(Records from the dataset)
+++
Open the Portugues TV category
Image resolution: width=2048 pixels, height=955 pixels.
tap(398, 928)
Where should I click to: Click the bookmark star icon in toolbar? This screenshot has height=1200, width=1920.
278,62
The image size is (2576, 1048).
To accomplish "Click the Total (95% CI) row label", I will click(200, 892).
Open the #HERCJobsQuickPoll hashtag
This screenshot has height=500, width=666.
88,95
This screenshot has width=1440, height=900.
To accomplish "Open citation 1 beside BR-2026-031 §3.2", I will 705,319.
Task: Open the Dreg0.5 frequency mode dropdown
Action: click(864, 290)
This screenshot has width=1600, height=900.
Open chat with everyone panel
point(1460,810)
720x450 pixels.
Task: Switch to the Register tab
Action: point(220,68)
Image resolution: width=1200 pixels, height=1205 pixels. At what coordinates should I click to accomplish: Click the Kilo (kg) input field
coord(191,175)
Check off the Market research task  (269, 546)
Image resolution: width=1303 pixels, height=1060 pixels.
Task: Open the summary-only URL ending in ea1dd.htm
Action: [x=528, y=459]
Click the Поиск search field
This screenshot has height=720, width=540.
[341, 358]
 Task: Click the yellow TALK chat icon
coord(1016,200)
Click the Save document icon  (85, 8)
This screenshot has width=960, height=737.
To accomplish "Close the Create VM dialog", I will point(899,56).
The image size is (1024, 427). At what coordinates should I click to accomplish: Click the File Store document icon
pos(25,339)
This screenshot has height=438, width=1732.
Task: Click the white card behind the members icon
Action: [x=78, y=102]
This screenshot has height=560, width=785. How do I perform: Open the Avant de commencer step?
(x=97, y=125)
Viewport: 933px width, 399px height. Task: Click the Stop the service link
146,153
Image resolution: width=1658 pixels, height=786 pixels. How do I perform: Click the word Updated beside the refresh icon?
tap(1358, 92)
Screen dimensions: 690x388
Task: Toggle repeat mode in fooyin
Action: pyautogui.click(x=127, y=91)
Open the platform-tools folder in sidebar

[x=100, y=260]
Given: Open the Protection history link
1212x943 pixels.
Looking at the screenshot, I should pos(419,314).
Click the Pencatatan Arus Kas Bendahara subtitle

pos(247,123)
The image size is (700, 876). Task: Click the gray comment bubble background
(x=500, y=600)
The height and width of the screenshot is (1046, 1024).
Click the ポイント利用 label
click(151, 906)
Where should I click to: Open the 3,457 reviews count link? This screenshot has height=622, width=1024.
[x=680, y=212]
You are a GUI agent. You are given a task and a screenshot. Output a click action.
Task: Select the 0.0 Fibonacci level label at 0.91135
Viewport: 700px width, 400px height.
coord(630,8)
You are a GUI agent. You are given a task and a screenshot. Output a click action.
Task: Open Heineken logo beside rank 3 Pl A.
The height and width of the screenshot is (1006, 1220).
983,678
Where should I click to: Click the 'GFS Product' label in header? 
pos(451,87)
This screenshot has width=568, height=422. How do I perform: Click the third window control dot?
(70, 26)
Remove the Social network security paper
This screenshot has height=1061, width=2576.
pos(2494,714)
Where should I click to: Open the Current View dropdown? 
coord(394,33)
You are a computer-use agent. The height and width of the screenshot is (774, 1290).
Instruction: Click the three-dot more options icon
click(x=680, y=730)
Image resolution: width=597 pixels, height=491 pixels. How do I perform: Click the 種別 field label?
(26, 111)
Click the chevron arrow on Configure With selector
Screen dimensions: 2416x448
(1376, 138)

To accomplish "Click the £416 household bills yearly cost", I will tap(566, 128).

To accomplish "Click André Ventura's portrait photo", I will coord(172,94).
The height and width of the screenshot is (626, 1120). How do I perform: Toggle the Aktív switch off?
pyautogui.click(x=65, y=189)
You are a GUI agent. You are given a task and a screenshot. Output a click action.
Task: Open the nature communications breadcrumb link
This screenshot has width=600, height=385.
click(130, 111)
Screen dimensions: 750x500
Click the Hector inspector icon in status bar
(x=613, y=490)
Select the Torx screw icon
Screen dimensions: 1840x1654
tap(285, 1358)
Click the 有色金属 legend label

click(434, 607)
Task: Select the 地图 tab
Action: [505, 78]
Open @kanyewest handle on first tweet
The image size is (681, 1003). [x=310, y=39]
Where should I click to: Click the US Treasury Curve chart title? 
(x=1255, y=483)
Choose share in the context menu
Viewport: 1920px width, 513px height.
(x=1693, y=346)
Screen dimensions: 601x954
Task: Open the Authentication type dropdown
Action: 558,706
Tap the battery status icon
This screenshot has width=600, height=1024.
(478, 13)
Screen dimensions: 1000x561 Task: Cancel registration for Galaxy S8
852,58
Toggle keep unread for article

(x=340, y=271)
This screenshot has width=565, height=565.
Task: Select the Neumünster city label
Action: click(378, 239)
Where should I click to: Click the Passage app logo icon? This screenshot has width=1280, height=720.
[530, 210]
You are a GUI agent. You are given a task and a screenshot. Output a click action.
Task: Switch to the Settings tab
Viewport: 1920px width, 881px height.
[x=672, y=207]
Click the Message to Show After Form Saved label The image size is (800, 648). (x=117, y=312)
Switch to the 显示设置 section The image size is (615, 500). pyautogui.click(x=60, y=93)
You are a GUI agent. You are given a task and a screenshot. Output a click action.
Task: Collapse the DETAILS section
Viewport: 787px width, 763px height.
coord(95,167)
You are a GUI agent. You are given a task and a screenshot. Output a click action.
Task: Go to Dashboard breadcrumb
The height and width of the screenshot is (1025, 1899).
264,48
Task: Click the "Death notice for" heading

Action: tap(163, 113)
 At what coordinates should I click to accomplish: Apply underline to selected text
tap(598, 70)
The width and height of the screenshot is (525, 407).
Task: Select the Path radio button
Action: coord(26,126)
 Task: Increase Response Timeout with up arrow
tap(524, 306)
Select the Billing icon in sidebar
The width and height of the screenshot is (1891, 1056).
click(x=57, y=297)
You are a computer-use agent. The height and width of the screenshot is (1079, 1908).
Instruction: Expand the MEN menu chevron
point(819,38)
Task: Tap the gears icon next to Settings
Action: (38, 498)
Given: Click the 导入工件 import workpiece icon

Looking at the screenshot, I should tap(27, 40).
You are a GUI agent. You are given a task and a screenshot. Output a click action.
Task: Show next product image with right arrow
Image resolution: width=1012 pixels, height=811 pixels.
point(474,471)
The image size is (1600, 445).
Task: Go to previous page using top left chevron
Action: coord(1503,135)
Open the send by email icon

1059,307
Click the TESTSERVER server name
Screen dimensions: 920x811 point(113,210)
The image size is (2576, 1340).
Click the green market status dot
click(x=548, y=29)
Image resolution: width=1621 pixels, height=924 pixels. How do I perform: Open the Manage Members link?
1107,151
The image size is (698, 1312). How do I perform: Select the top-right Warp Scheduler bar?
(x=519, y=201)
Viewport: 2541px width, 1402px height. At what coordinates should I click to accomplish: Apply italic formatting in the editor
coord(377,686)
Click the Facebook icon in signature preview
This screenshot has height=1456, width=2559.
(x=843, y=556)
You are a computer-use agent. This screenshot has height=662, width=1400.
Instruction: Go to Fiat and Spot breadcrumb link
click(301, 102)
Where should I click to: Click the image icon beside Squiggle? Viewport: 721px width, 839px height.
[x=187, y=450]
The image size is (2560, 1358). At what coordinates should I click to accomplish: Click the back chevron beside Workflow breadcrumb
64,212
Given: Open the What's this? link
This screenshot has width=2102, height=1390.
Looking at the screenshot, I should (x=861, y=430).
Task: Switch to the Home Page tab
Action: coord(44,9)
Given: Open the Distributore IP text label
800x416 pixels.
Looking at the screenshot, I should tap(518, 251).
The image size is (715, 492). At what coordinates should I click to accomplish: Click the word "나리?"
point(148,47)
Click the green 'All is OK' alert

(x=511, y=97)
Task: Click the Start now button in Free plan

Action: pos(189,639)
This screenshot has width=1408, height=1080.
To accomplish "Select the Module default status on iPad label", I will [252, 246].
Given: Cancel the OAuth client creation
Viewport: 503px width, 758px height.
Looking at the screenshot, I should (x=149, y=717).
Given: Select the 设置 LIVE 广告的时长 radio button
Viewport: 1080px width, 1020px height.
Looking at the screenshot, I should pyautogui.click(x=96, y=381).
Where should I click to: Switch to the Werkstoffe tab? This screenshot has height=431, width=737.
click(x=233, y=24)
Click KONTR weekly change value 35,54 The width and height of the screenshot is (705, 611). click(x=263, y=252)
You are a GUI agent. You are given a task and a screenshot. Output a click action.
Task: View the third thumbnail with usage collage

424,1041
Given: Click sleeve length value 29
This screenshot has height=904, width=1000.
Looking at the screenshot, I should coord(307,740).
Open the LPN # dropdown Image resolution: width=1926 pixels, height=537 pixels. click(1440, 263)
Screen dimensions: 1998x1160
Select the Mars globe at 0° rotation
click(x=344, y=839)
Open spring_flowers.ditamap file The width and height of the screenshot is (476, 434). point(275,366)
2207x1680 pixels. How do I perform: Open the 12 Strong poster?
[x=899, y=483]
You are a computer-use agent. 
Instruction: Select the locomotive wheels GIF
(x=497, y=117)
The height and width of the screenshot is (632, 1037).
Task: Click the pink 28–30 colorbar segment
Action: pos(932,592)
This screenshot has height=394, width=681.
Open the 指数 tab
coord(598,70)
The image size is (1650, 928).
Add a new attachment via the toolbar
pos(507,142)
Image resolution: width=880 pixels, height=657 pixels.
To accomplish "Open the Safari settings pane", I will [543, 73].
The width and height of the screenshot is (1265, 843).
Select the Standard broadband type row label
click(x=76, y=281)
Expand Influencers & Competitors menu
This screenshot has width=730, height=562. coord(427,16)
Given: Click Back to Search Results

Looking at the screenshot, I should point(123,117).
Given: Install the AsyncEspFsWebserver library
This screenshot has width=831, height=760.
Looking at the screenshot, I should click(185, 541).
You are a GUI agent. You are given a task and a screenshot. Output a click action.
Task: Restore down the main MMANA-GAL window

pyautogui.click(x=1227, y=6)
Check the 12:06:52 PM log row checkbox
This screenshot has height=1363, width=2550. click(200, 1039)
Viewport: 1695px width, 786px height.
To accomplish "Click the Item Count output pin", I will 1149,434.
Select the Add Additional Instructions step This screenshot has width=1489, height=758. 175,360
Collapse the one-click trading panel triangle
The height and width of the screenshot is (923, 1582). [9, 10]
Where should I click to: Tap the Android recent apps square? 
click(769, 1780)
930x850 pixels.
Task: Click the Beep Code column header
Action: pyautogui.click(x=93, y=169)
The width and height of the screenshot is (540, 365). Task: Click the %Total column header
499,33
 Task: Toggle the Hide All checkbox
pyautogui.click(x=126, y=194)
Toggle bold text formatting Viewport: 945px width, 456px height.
+++
### [SHORT TASK]
Please present the stretch from the line containing "Where should I click to: Click the image" through the line containing "Open spring_flowers.ditamap file" as a Markdown table with the columns Row and Line, skipping any blank lines.

### [EXERCISE SOLUTION]
| Row | Line |
|---|---|
| 1 | Where should I click to: Click the image icon beside Squiggle? Viewport: 721px width, 839px height. |
| 2 | [x=187, y=450] |
| 3 | The image size is (2560, 1358). At what coordinates should I click to accomplish: Click the back chevron beside Workflow breadcrumb |
| 4 | 64,212 |
| 5 | Given: Open the What's this? link |
| 6 | This screenshot has width=2102, height=1390. |
| 7 | Looking at the screenshot, I should (x=861, y=430). |
| 8 | Task: Switch to the Home Page tab |
| 9 | Action: coord(44,9) |
| 10 | Given: Open the Distributore IP text label |
| 11 | 800x416 pixels. |
| 12 | Looking at the screenshot, I should tap(518, 251). |
| 13 | The image size is (715, 492). At what coordinates should I click to accomplish: Click the word "나리?" |
| 14 | point(148,47) |
| 15 | Click the green 'All is OK' alert |
| 16 | (x=511, y=97) |
| 17 | Task: Click the Start now button in Free plan |
| 18 | Action: pos(189,639) |
| 19 | This screenshot has width=1408, height=1080. |
| 20 | To accomplish "Select the Module default status on iPad label", I will [252, 246]. |
| 21 | Given: Cancel the OAuth client creation |
| 22 | Viewport: 503px width, 758px height. |
| 23 | Looking at the screenshot, I should (x=149, y=717). |
| 24 | Given: Select the 设置 LIVE 广告的时长 radio button |
| 25 | Viewport: 1080px width, 1020px height. |
| 26 | Looking at the screenshot, I should pyautogui.click(x=96, y=381). |
| 27 | Where should I click to: Switch to the Werkstoffe tab? This screenshot has height=431, width=737. |
| 28 | click(x=233, y=24) |
| 29 | Click KONTR weekly change value 35,54 The width and height of the screenshot is (705, 611). click(x=263, y=252) |
| 30 | You are a GUI agent. You are given a task and a screenshot. Output a click action. |
| 31 | Task: View the third thumbnail with usage collage |
| 32 | 424,1041 |
| 33 | Given: Click sleeve length value 29 |
| 34 | This screenshot has height=904, width=1000. |
| 35 | Looking at the screenshot, I should coord(307,740). |
| 36 | Open the LPN # dropdown Image resolution: width=1926 pixels, height=537 pixels. click(1440, 263) |
| 37 | Screen dimensions: 1998x1160 |
| 38 | Select the Mars globe at 0° rotation |
| 39 | click(x=344, y=839) |
| 40 | Open spring_flowers.ditamap file The width and height of the screenshot is (476, 434). point(275,366) |